Try it
Nothing outside the range is wanted. Repeat exactly the lines below from the one with "This screenshot has width=810, height=614." through the one with "Instruction: Select the".

_ _ _ _ _

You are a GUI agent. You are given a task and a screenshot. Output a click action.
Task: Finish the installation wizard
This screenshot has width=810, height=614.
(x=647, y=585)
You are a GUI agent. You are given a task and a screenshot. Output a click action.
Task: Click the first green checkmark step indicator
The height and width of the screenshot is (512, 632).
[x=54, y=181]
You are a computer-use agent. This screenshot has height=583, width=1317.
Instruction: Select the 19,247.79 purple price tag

_ _ _ _ _

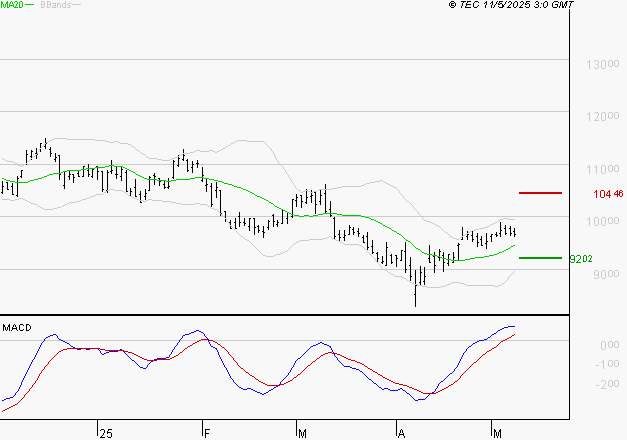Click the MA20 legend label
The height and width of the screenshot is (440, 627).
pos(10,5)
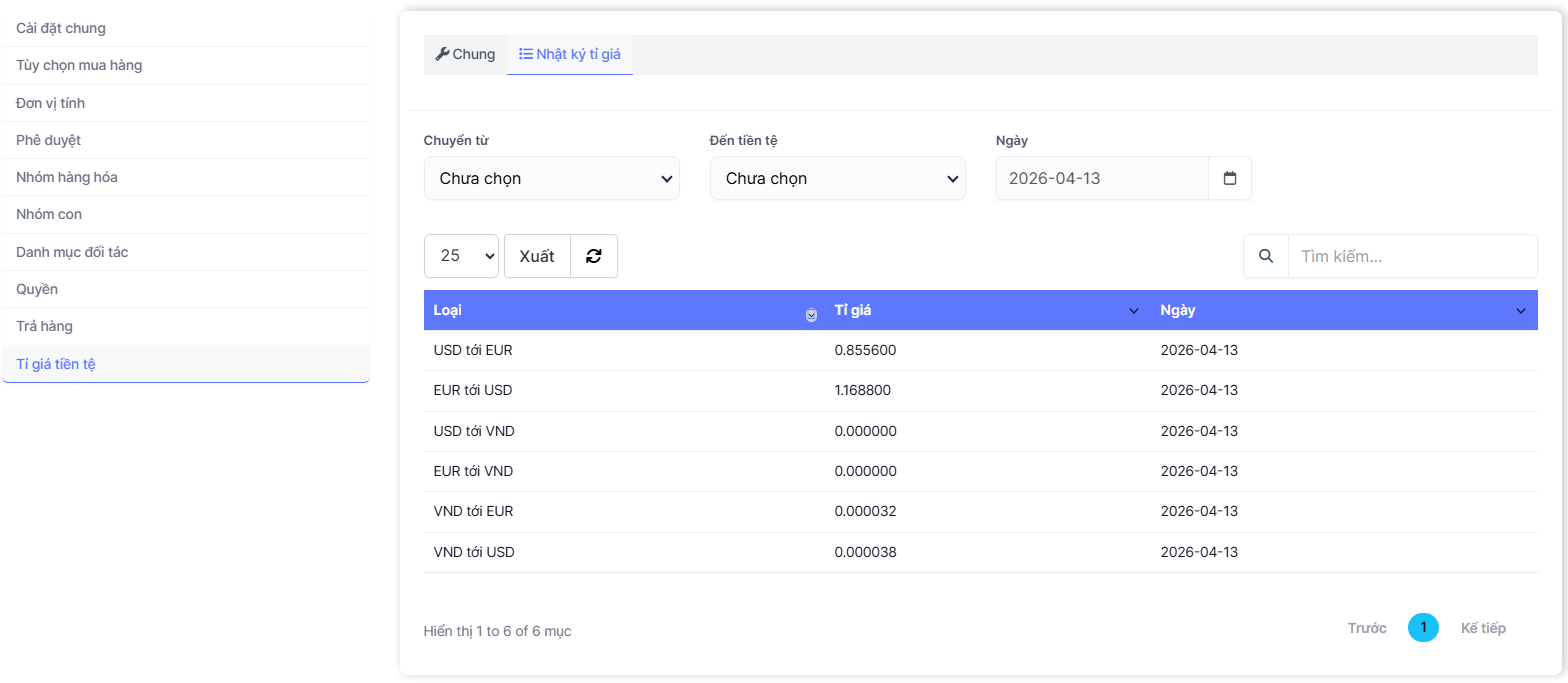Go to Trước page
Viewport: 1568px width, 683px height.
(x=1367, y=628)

_ _ _ _ _

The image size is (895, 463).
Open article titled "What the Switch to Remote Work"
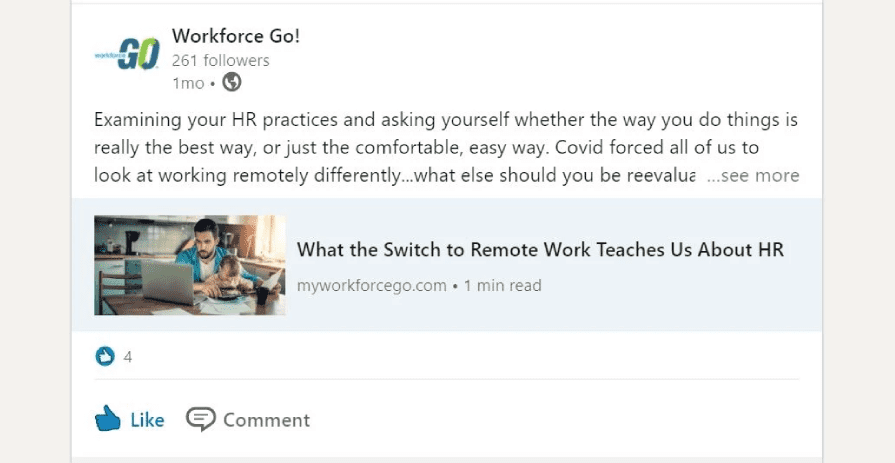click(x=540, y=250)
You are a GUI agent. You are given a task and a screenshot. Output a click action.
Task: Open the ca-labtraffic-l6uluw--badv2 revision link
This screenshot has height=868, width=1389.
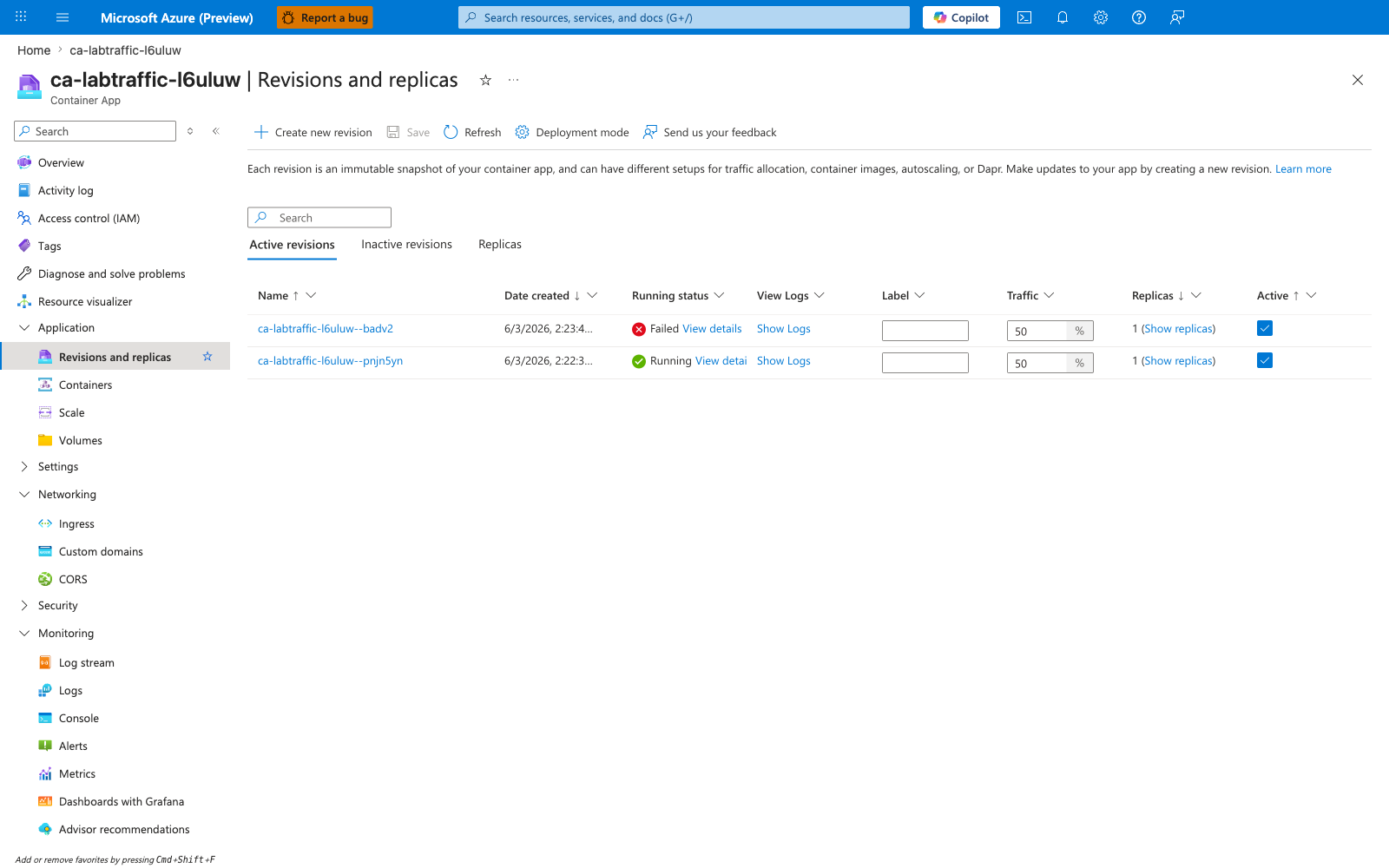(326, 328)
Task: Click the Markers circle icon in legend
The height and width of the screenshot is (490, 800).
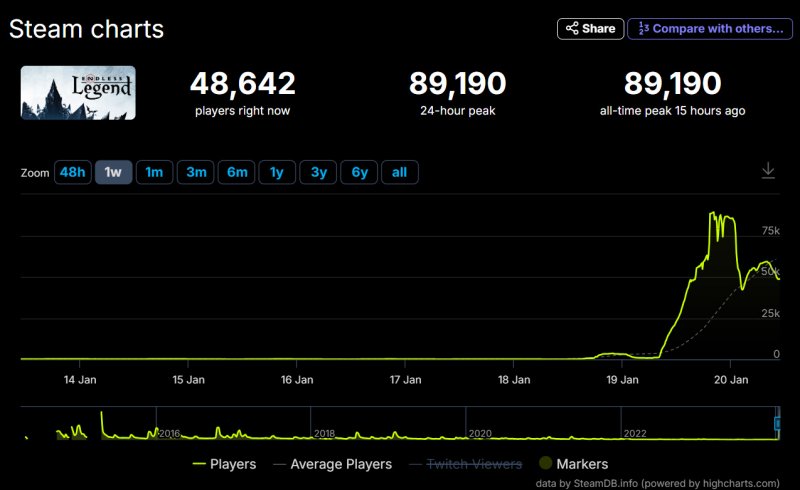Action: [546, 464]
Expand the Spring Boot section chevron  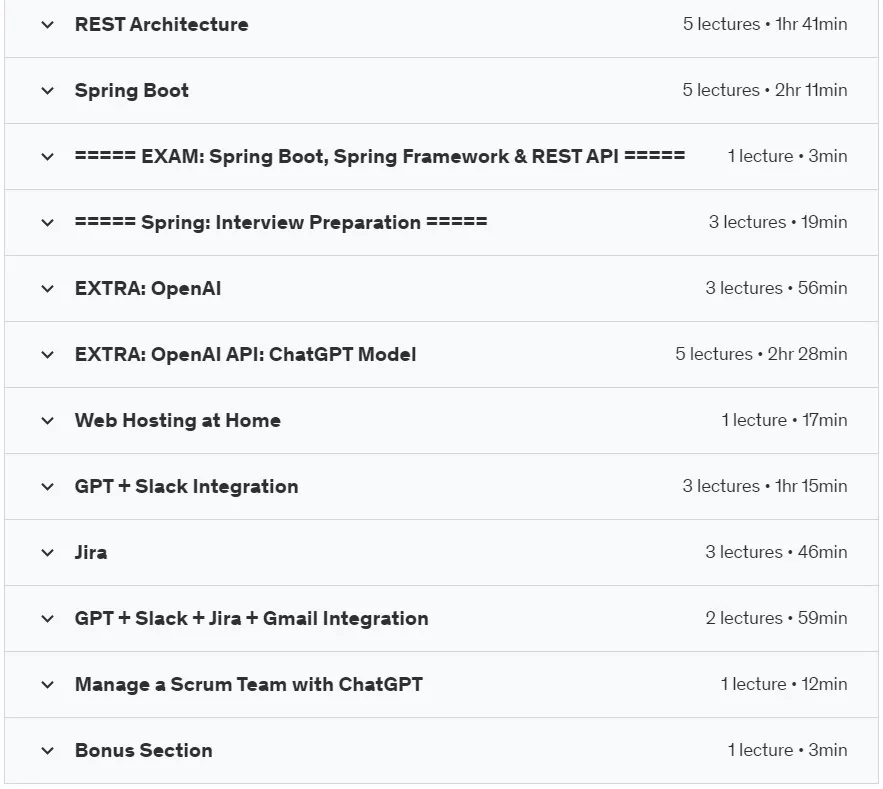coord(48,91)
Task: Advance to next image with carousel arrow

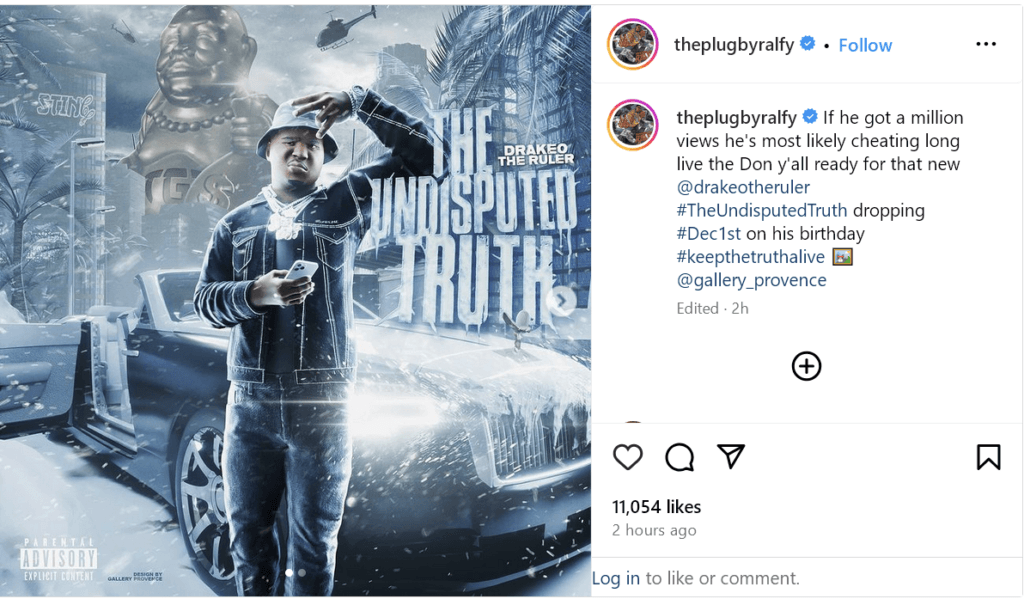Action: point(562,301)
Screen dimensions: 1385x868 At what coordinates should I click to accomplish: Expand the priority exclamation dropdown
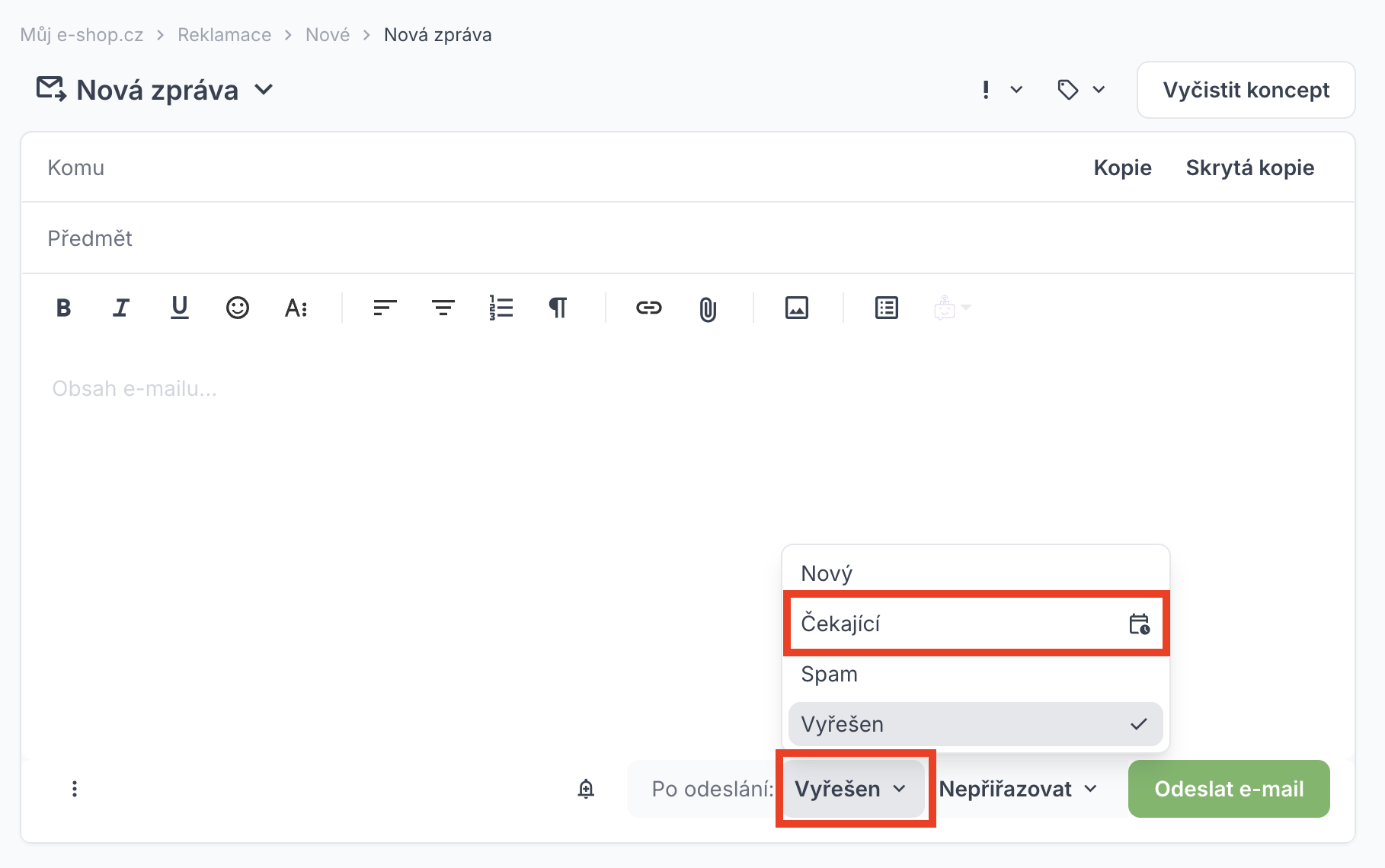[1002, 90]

_ _ _ _ _

Finished exercise
This screenshot has width=810, height=614.
(x=647, y=585)
You are a GUI agent. You are given a task and a screenshot. Output a click action.
Task: Click the first green checkmark step indicator
The height and width of the screenshot is (512, 632).
[x=54, y=181]
You are a computer-use agent. This screenshot has height=583, width=1317.
Instruction: Select the 19,247.79 purple price tag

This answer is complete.